> _Exercise description_:
Find every line in the data below that contains the word "group", and copy each of those lines.

> _Click-target data_:
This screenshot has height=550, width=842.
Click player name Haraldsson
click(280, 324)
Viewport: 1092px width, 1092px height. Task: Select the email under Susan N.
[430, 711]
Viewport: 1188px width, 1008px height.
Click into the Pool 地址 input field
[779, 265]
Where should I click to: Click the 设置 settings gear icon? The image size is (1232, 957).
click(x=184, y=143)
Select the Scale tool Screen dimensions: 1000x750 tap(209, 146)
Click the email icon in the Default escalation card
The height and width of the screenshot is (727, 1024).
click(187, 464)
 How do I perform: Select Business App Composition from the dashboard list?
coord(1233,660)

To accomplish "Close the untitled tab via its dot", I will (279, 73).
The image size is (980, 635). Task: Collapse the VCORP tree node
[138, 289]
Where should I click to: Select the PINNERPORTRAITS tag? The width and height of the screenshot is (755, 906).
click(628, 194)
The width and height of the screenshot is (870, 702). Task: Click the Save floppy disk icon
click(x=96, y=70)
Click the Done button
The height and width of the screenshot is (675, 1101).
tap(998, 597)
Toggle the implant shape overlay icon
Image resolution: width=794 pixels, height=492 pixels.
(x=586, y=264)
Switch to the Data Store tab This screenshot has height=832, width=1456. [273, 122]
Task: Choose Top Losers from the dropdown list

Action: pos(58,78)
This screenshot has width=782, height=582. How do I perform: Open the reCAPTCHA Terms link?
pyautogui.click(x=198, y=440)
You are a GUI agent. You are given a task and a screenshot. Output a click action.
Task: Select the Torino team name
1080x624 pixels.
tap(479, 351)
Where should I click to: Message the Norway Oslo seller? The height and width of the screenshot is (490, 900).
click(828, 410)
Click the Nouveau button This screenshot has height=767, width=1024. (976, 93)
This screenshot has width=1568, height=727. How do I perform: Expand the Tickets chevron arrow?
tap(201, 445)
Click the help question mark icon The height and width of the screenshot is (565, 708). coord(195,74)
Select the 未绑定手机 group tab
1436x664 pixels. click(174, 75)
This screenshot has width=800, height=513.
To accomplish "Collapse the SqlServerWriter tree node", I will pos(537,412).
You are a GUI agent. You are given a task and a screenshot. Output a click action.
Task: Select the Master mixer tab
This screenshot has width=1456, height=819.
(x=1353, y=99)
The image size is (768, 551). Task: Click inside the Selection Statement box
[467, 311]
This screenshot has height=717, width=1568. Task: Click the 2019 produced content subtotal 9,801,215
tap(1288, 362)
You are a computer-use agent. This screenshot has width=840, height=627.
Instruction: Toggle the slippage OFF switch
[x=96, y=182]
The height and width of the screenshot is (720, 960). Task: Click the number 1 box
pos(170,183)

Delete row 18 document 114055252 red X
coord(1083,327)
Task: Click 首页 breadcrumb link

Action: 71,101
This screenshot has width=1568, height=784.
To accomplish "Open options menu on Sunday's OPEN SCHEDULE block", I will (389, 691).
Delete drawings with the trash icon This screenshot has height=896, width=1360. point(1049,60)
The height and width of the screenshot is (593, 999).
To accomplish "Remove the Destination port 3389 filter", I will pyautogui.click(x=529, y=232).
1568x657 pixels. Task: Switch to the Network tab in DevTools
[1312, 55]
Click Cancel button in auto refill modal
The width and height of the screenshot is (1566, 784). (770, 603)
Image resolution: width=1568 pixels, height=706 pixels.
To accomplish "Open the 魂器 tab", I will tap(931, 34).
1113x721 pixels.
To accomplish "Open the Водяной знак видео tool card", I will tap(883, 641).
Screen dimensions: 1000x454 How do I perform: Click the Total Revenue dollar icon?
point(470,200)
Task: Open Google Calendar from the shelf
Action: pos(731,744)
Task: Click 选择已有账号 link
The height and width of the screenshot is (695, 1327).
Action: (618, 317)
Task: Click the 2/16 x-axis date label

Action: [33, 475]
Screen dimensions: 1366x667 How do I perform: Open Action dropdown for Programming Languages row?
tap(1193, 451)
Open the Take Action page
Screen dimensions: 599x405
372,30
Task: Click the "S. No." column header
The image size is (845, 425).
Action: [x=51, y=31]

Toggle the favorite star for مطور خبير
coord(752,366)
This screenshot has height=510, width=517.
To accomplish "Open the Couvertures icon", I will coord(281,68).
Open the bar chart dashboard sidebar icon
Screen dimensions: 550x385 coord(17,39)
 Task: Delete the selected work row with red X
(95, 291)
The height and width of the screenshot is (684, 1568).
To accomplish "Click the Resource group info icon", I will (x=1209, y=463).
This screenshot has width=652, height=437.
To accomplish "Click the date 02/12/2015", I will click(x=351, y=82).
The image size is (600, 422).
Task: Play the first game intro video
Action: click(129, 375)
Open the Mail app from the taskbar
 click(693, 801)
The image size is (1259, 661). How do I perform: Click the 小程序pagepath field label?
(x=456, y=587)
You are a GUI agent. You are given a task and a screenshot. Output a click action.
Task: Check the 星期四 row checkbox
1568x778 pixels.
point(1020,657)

> _Task response_:
Select the 未绑定手机 group tab
To accomplish "Click the Resource group info icon", I will (x=1209, y=463).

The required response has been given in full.